CORS Header Explainer & Validator

Paste CORS response headers and get a plain-English breakdown of what they allow

Parse pasted Access-Control-Allow-Origin, Allow-Methods, Allow-Headers, Allow-Credentials, Max-Age, and Expose-Headers values into a plain-English explanation of exactly which origins, methods, and headers are permitted, and flag dangerous combinations like wildcard origin with credentials. It runs free in your browser on Gera Tools, with nothing uploaded.

Last updated Source: Gera Tools

What does Access-Control-Allow-Origin control?

It names which origin may read the response from a cross-origin request. A specific origin like https://app.example.com is precise, while * allows any origin to read the response, which is only safe for genuinely public, non-credentialed resources.

Cross-Origin Resource Sharing (CORS) is the browser mechanism that decides whether JavaScript on one origin may read a response from another. It is controlled entirely by Access-Control-* response headers, and small mistakes can either break legitimate requests or open serious security gaps.

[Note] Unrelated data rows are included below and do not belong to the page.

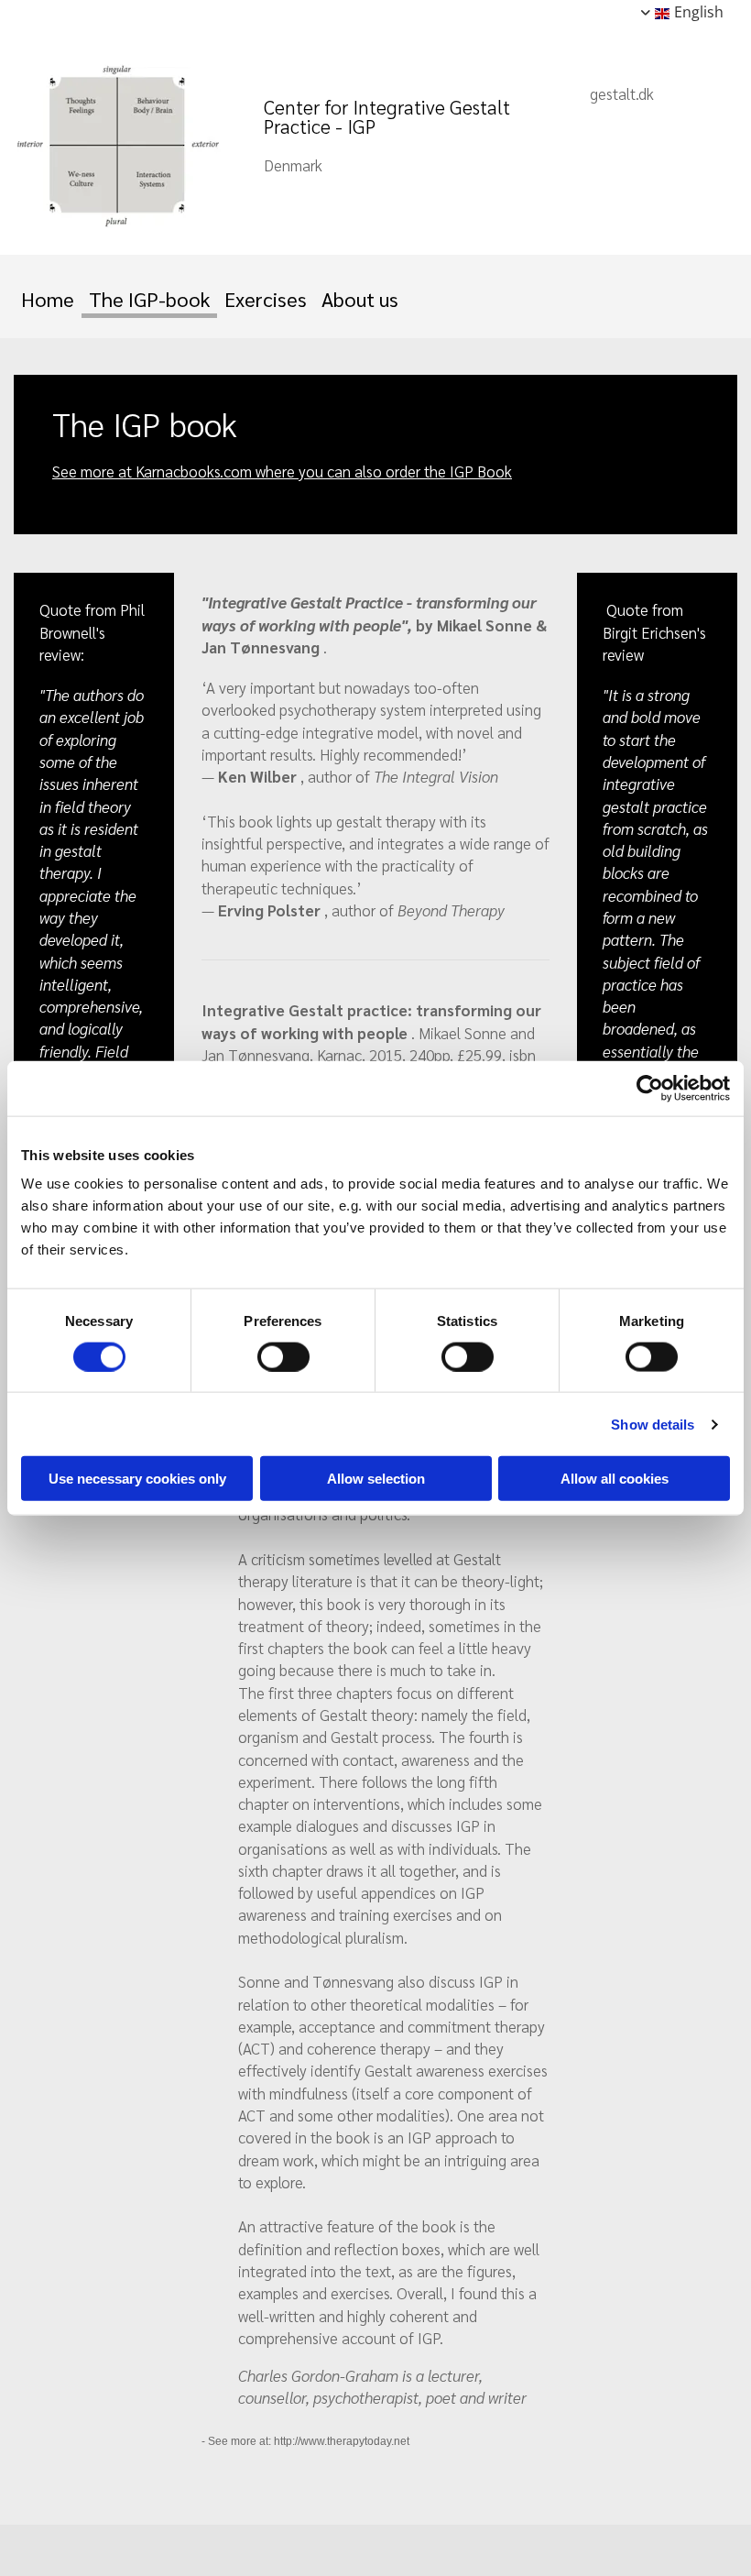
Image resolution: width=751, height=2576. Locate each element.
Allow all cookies (615, 1478)
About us (359, 299)
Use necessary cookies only (137, 1478)
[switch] (283, 1356)
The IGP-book (149, 299)
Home (47, 299)
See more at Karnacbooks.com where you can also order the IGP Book (282, 471)
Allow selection (376, 1478)
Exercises (265, 299)
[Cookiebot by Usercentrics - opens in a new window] (650, 1088)
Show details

This tool parses pasted CORS headers and explains in plain English exactly what they permit — and flags dangerous combinations that browsers will reject or that would expose authenticated data.

The six CORS response headers

The tool reads and interprets each recognised header against the CORS specification:

HeaderWhat it controls
Access-Control-Allow-OriginWhich origin(s) may read the response — a specific origin or * for any
Access-Control-Allow-MethodsHTTP methods permitted on the actual request (POST, PUT, DELETE, etc.)
Access-Control-Allow-HeadersRequest headers the client may include (e.g. Authorization, Content-Type)
Access-Control-Allow-CredentialsWhether cookies, auth headers, or TLS client certs are allowed — must not be true with a wildcard origin
Access-Control-Max-AgeSeconds the browser may cache the preflight result before re-checking
Access-Control-Expose-HeadersResponse headers JavaScript is allowed to read (by default only a small safe set is visible)

Validation rules the tool enforces

Several combinations are outright invalid under the CORS spec:

  • Wildcard + credentials: Access-Control-Allow-Origin: * combined with Access-Control-Allow-Credentials: true is rejected by all major browsers. The browser will not expose the response to JavaScript. The fix: echo the specific requesting origin instead of * when credentials are involved.
  • Allow-Headers: * with credentials: Also invalid — the wildcard for headers cannot be used alongside credentials.
  • SameSite=None cookies on CORS requests: The cookie must also be Secure or it will be dropped, silently breaking authenticated cross-origin calls.

Worked example

Paste these headers and the tool raises a warning:

Access-Control-Allow-Origin: *
Access-Control-Allow-Credentials: true

Explanation: any origin may attempt to read the response, but because credentials are also allowed, browsers will block the response — this combination is forbidden. The corrected headers for an authenticated API:

Access-Control-Allow-Origin: https://app.example.com
Access-Control-Allow-Credentials: true
Access-Control-Allow-Methods: GET, POST, PUT, DELETE
Access-Control-Allow-Headers: Content-Type, Authorization
Access-Control-Max-Age: 600

This allows only one specific origin, which the server must generate dynamically from an allowlist matching the incoming Origin request header.

Common debugging scenarios

  • CORS error on a credentialed fetch: Almost always * origin with credentials — switch to echoing the specific origin.
  • Preflight failing on a custom header: The header must be listed in Allow-Headers. Authorization is the most frequently forgotten.
  • Custom response header not readable by JS: Add it to Access-Control-Expose-Headers. Response headers are hidden from scripts by default unless explicitly exposed.

Nothing you paste leaves your browser — the parsing and validation run entirely in JavaScript on your device.